Selon Vincent Gerbaux, ingénieur à l’IFV de Beaune, « les phénols volatils sont les mêmes partout et les accepter revient à nier son terroir ». Les mêmes partout certes, mais pas aussi perceptibles. Pour le démontrer, Vincent Gerbaux a mené des analyses sur 451 vins de pinot noir et de chardonnay jugés phénolés lors des dégustations du « suivi aval qualité » du BIVB.

Ces vins présentent des teneurs en phénols volatils de 100 à 600 µg/l pour le pinot noir et de 25 à 300 µg/l pour le chardonnay, des teneurs faibles comparées au seuil de perception du caractère phénolé généralement fixé à 400 µg/l.

Partant de ce constat, l’IFV de Beaune a voulu tester la perception du caractère phénolé.
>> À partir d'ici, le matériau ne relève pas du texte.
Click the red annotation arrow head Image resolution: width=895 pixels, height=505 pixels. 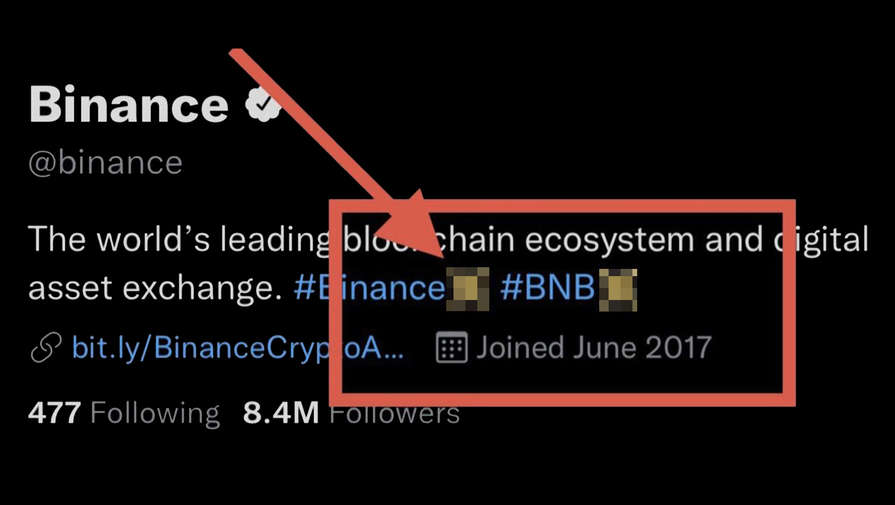point(409,225)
Il a mis en place des séances d’analyse sensorielle, avec un jury de 24 dégustateurs, composés de techniciens et de professionnels.
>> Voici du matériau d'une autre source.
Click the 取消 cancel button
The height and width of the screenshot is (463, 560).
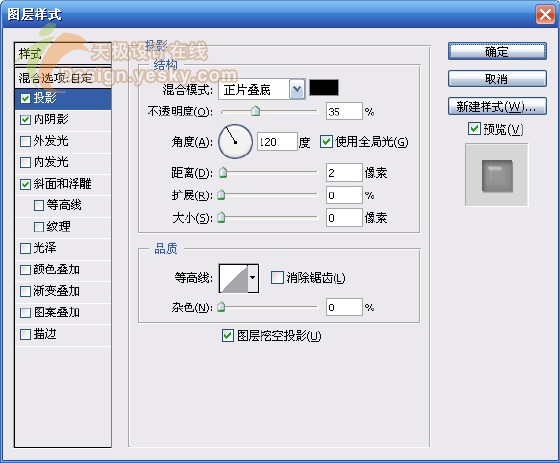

DES SEUILS DE PERCEPTION PLUS FAIBLES

Ce jury a goûté six séries de trois vins de chardonnay et de pinot noir, boisés ou non, avec des concentrations croissantes en phénols volatils. Les dégustateurs devaient reconnaître les vins phénolés. Il ressort de ces tests des seuils de détection bien plus faibles que le seuil de référence. Ainsi, sur chardonnay, les juges ont perçu les phénols volatils à partir de 128 µg/l sur vin non boisé et de 241 µg/l sur vin boisé. Sur pinot noir, ces seuils de perception sont ramenés à 173 et 231 µg/l.

Dans une seconde série de dégustations, 26 juges ont dû associer des descripteurs aromatiques à une série de six vins non boisés de pinot noir et de chardonnay, additionnés d’éthylphénol, d’éthylgaïacol ou des deux (2/3 et 1/3). Les juges ont caractérisé l’éthylphénol par des notes de gouache et d’encre et l’éthylgaïacol par des notes de clou de girofle et de pharmacie. L’association des deux donne, quant à elle, des notes d’écurie et de cuir.

Quant à l’analyse des vins jugés phénolés par le SAQ, elle montre qu’ils contiennent en moyenne 2/3 d’éthylphénol pour 1/3 d’éthylgaïacol, alors que la littérature mentionne des proportions autour de 90 % et 10%. Les phénols volatils ne se trouvent pas partout dans les mêmes proportions.